I work with Aero Game Framework and I’ve encountered an issue that I can’t quite understand. My code warns me that an infinite yield has been detected if I use an in-scope variable but not for an upvalue.
In Aero, each service has an Init method. This method is called when the internal bootstrapper sets things up and is ready to run through each service. Since I don’t use ServerScriptService except to fetch the ChatServiceRunner, I decided to move it into my Init function.
-- Barebones excerpt of my code
function ChatSetupService:Init()
local ServerScriptService = game:GetService("ServerScriptService")
-- Other setup code here
local ChatService = require(ServerScriptService:WaitForChild("ChatServiceRunner").ChatService)
end
For some reason, setting up my function like this warns me of an infinite yield. On the other hand, if I define ServerScriptService outside of the function, that isn’t the case.
-- Barebones excerpt of my code, once again
local ServerScriptService = game:GetService("ServerScriptService")
-- Other code here: adding methods, other constants and variables, so on.
function ChatServiceSetup:Init()
local ChatService = require(ServerScriptService:WaitForChild("ChatServiceRunner").ChatService)
end
Is anyone able to explain the behaviour behind this? I wanted to remove the ServerScriptService constant as an upvalue to avoid keeping a reference when I don’t use it except for this one time, but the warning turns me away from doing so.
I can’t replicate your issue. This is how my code has been set up to try to reproduce your issue.
local TestService = {Client = {}}
function TestService:Init()
local ServerScriptService = game:GetService("ServerScriptService")
local ChatService = require(ServerScriptService:WaitForChild("ChatServiceRunner").ChatService)
print(ChatService.GetSpeaker)
end
return TestService
Output:
--> function: ...
Edit: Console suddenly decides it doesn’t want to randomly warn me now? I’m getting sporadic behaviour right now, still don’t understand what’s wrong with perfectly fine code.

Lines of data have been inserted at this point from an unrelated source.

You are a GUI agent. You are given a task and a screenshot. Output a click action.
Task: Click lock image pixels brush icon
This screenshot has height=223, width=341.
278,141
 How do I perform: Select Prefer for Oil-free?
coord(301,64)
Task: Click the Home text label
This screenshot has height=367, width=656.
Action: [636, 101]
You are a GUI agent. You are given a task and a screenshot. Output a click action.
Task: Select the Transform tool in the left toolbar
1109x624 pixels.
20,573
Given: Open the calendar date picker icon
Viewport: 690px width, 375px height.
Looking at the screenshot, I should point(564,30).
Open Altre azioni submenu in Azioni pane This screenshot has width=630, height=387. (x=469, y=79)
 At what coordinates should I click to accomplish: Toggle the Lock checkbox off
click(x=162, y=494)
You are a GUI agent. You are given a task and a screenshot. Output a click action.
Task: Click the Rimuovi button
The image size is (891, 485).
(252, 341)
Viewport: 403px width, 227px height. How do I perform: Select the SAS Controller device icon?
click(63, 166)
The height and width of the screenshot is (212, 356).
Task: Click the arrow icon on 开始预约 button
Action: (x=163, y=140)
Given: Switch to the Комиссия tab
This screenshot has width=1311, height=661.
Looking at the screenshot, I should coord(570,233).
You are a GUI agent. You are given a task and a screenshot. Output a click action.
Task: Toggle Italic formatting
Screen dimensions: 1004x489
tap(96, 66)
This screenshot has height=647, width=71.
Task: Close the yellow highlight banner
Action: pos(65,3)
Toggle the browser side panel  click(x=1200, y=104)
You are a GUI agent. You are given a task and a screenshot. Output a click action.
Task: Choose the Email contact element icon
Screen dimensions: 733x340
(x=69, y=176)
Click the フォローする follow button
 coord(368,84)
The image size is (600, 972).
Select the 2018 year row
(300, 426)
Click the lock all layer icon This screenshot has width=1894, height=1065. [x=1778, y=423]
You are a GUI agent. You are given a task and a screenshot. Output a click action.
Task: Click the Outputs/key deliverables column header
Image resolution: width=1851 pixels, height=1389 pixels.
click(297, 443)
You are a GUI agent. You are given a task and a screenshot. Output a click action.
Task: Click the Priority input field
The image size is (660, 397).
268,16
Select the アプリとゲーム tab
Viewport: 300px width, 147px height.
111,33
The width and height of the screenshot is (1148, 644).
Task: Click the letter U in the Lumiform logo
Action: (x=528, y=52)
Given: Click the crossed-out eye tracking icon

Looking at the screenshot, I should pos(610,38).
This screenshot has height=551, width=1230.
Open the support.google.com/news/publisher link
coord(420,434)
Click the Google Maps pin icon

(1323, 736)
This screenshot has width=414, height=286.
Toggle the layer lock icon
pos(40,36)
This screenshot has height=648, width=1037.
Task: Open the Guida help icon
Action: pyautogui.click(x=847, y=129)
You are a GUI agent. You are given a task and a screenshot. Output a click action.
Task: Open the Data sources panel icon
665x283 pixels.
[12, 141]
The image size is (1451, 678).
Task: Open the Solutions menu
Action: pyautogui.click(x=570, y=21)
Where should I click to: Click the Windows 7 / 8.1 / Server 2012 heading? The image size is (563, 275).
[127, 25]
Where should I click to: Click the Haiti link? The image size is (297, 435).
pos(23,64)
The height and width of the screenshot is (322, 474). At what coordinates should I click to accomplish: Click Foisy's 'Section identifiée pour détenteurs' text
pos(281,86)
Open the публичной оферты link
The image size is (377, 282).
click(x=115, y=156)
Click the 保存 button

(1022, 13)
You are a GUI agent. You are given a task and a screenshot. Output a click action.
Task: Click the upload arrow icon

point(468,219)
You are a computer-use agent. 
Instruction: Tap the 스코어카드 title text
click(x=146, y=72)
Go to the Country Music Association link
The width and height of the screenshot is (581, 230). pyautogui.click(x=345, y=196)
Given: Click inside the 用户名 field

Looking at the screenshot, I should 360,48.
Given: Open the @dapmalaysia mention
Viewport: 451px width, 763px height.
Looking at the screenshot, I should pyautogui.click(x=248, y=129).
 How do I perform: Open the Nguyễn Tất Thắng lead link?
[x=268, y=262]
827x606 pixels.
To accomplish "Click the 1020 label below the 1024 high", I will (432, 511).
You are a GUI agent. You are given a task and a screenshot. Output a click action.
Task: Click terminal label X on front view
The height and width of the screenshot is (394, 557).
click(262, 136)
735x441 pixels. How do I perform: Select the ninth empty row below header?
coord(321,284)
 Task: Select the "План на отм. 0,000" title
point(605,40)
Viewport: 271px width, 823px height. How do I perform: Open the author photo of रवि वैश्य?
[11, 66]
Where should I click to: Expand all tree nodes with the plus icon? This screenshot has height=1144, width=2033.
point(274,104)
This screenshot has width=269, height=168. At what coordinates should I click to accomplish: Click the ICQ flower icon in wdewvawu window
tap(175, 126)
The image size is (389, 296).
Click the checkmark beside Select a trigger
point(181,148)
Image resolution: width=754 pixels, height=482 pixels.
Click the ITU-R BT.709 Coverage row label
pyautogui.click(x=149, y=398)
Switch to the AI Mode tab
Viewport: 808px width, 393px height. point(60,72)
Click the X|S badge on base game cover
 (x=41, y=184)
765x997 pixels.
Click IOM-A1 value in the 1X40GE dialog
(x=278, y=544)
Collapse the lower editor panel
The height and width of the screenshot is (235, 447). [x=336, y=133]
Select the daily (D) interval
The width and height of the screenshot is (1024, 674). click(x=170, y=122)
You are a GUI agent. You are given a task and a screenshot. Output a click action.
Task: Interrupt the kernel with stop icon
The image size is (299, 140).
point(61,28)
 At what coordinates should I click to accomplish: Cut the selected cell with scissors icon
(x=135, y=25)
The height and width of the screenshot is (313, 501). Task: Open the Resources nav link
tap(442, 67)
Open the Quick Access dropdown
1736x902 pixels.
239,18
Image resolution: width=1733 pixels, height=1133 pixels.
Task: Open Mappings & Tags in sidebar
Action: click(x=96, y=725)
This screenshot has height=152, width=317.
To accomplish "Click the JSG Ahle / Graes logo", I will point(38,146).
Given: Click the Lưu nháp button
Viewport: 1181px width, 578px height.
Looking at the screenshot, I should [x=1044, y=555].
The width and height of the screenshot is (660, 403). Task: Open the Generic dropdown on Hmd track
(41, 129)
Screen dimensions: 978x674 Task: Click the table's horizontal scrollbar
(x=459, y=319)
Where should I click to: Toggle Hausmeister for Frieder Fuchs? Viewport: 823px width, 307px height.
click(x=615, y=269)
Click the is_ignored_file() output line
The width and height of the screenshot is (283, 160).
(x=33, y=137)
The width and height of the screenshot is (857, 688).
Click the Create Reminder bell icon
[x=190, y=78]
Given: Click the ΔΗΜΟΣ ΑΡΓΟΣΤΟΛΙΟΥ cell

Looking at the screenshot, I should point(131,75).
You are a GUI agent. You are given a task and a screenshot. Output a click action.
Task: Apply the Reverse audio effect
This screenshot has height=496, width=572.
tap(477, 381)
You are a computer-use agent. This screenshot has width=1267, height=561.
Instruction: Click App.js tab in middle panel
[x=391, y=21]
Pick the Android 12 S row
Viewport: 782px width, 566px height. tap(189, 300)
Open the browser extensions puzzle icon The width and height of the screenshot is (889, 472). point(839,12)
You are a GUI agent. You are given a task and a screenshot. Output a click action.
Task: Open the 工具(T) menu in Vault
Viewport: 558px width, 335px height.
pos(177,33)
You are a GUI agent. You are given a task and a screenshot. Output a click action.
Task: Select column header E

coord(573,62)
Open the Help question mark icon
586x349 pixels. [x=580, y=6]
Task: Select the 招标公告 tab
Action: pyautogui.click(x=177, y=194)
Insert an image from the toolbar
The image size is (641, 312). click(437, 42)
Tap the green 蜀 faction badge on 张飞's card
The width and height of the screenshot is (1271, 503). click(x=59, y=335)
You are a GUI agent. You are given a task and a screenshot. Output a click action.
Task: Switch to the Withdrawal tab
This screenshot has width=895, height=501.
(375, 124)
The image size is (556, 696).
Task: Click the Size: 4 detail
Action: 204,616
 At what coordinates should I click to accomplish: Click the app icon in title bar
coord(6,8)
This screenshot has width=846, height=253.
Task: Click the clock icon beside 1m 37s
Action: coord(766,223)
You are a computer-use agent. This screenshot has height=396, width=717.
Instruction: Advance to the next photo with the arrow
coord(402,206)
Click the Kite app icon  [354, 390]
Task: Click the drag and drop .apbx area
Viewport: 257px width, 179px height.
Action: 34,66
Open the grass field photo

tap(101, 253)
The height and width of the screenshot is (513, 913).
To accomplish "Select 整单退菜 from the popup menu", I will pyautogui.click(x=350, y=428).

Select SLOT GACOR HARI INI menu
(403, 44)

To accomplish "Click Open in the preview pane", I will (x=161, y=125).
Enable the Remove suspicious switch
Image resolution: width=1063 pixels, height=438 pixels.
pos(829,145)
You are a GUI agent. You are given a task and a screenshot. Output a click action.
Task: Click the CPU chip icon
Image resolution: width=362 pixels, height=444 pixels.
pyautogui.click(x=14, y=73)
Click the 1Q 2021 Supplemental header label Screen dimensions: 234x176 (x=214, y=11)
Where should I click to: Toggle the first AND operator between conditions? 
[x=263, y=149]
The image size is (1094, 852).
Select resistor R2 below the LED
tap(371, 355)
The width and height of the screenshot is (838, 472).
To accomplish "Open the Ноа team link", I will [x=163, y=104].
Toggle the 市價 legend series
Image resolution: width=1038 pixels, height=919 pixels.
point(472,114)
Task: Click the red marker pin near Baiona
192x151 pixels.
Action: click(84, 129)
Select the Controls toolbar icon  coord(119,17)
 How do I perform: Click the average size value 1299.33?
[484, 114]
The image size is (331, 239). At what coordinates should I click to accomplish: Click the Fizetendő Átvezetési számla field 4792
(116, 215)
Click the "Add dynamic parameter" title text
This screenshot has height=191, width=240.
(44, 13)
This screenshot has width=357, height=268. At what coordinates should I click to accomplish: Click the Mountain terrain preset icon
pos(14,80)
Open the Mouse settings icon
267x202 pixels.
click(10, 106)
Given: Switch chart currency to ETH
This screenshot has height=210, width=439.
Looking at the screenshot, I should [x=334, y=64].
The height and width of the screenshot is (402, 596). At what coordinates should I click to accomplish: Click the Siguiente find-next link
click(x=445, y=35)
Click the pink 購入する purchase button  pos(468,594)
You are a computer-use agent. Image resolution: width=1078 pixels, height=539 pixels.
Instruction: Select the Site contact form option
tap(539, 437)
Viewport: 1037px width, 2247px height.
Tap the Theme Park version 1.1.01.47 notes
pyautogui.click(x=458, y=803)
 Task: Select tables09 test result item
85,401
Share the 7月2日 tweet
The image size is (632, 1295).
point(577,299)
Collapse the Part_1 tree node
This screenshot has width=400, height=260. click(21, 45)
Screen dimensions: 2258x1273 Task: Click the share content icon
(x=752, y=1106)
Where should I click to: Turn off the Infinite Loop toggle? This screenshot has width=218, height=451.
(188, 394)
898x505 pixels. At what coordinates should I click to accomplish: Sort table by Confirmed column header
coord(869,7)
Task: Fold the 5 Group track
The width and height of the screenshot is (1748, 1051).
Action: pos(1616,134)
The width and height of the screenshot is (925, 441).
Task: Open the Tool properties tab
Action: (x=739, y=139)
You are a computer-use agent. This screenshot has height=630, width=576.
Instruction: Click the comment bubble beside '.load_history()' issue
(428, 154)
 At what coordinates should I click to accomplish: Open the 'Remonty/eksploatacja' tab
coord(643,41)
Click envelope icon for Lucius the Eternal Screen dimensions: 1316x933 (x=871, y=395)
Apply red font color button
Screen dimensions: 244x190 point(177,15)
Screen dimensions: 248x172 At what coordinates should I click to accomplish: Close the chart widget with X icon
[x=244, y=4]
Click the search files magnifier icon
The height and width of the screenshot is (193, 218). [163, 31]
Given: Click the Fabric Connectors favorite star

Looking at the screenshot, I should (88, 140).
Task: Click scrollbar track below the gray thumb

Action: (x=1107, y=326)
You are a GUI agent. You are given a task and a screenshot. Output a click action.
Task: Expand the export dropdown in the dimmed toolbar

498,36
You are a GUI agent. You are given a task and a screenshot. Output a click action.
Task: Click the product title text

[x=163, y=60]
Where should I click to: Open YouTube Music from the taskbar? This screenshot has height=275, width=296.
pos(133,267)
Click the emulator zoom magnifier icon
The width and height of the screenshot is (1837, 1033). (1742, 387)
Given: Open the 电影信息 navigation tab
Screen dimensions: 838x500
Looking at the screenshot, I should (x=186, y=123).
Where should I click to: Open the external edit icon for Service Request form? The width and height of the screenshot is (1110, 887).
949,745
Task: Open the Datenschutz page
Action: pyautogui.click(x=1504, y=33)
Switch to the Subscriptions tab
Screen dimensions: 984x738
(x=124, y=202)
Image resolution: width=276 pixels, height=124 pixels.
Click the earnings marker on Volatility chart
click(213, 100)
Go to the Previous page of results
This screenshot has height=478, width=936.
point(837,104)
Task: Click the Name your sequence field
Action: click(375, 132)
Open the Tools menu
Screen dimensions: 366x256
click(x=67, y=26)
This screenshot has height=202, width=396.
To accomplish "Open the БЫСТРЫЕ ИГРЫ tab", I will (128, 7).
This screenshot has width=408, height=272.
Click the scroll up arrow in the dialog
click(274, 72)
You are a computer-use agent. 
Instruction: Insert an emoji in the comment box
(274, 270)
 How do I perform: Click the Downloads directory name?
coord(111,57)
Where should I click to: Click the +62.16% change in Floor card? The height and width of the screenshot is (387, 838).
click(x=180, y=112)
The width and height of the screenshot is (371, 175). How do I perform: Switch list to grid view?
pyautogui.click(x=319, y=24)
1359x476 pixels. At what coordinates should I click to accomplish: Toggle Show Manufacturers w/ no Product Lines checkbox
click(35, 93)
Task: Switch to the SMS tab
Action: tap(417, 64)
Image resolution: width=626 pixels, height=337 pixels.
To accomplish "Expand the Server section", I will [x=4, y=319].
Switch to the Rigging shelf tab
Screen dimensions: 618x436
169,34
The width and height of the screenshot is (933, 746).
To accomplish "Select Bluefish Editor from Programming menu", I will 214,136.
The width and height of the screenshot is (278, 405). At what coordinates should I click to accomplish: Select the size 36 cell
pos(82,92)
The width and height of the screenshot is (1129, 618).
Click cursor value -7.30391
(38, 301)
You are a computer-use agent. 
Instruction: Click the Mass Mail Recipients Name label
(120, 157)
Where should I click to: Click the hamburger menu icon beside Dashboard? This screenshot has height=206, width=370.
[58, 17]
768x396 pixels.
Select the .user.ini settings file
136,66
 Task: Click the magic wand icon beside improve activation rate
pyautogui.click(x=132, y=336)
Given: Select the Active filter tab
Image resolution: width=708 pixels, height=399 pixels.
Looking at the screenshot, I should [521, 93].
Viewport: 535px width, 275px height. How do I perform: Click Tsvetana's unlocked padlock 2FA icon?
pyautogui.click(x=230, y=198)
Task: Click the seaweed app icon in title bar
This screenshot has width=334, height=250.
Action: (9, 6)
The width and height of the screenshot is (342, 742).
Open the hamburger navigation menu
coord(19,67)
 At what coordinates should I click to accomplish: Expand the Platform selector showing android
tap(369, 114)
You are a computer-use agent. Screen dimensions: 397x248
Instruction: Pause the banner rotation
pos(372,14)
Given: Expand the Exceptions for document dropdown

Aero Game Framework is at its latest version, except I use a modified version which ports the ServerStorage section to ServerScriptService. Shouldn’t change anything, especially since hierarchy is only relevant during bootstrapping.
Honestly I haven’t the slightest what’s happening. I know it’s not a bug and I goofed something in my implementation but I don’t understand what or why. ChatServiceRunner doesn’t get injected late enough for WaitForChild to warn me that an infinite yield is possible.
You know how when you install Aero Game Framework, you receive two folders in each respective server container? ServerStorage and ServerScriptService.
ServerScriptService
Aero
Internal
AeroServer
ServerStorage
Aero
Modules
Services
version
I moved the Modules and Services folders from ServerStorage.Aero to ServerScriptService.Aero and deleted the empty ServerStorage folder along with the version ValueObject. Hierarchy changes to this:
The only modification I made to the server bootstrapper is where it fetches its server-side components from by changing GetService(“ServerStorage”) to GetService(“ServerScriptService”).
The only possible explanation I can give is that somehow the code is somehow being run locally (extremely unlikely), or the Module is indeed taking a very long time to load.
I have more faith in the latter circumstance than the former. LocalScripts will always warn you of infinite yields when you use WaitForChild on any server container as the service itself will exist but its contents will not as they aren’t replicated.
I can’t get accurate results for that kind of a test because it seems to be intermittently happening now.
I’m going to mark this as the solution for now. It’s a complete assumption but I believe longer load time as a probable cause than anything and this problem’s generating an unneeded headache.